It really depends on what type of research you are doing and the school that you are coming from. The statement that it is nearly impossible to to teach with a European PhD does not reflect reality . It does not explain why there are people with Oxford and LSE PhDs teaching at schools such as Stanford and Harvard to name just a few. Stanley Hoffman received his PhD from Sciences Po and Roderick Macfarquhar has a PhD from LSE. Maybe some people on this board do not consider them true political scientists.

It also really depends on your research interests. If you are interested in theory and history when analyzing international relations, you probably would not want to teach in Michigan's political science department. If you are interested in quantitative methodology for international relations research, you probably would not want to teach at Oxford.

Also, depending on what you consider a true political science department or what you consider international relations, there are a number of European PhDs teaching at Georgetown, Johns Hopkins, etc. The Dean of the School of Foreign Service has a PhD from LSE.

"The first question I would ask if I was looking at such an application is "why would you go elsewhere when the best political science programs are in the states?"

Unfortunately, this statement is not really reflective of reality either. Oxford, LSE, and Cambridge have quite strong programs, and depending on your research interests, they may be more suitable. If there is a faculty member at Oxford that is more fitting for your research interests than one at Berkley, it would make sense to go to the school where your research interests are best met.

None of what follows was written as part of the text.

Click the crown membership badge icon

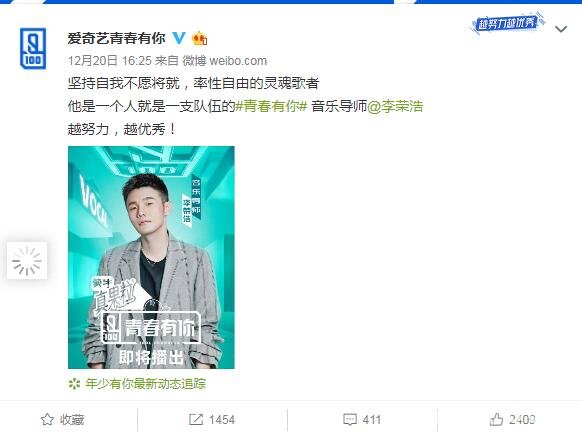point(199,38)
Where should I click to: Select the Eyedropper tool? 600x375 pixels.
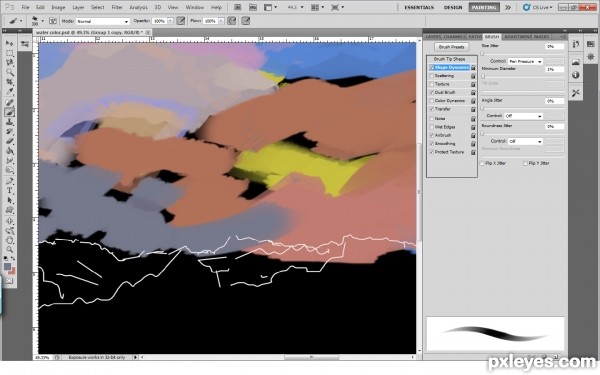(10, 92)
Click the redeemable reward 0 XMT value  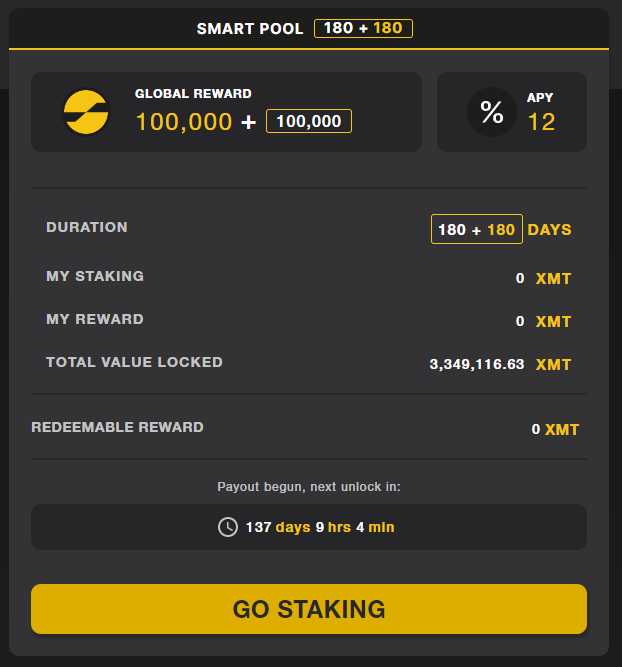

"Third, if you are serious about this (and from what you have written I think you are), you really need to get into the mindset of applying to schools that !) are going to get you the best training possible 2) provide you with the opportunities that you are after, i.e. research interests, funding, placement records and a very distant 3) are in a location that you could see yourself living for 5-7 years (although some European degrees are much shorter than this)."

The best training possible really depends on what methodology you are interested in. If you are interested in qualitative research, LSE outshines Michigan.

I agree completely that if you do qualitative IR research, you may have more difficulty finding a job in US political science departments that are looking for a faculty member do research that is not qualitative. It really comes down to what your research interests are. If you are not interested in quantitative methodology, why devote 6 years of your life and the rest of your life doing that type of research if it does not interest you?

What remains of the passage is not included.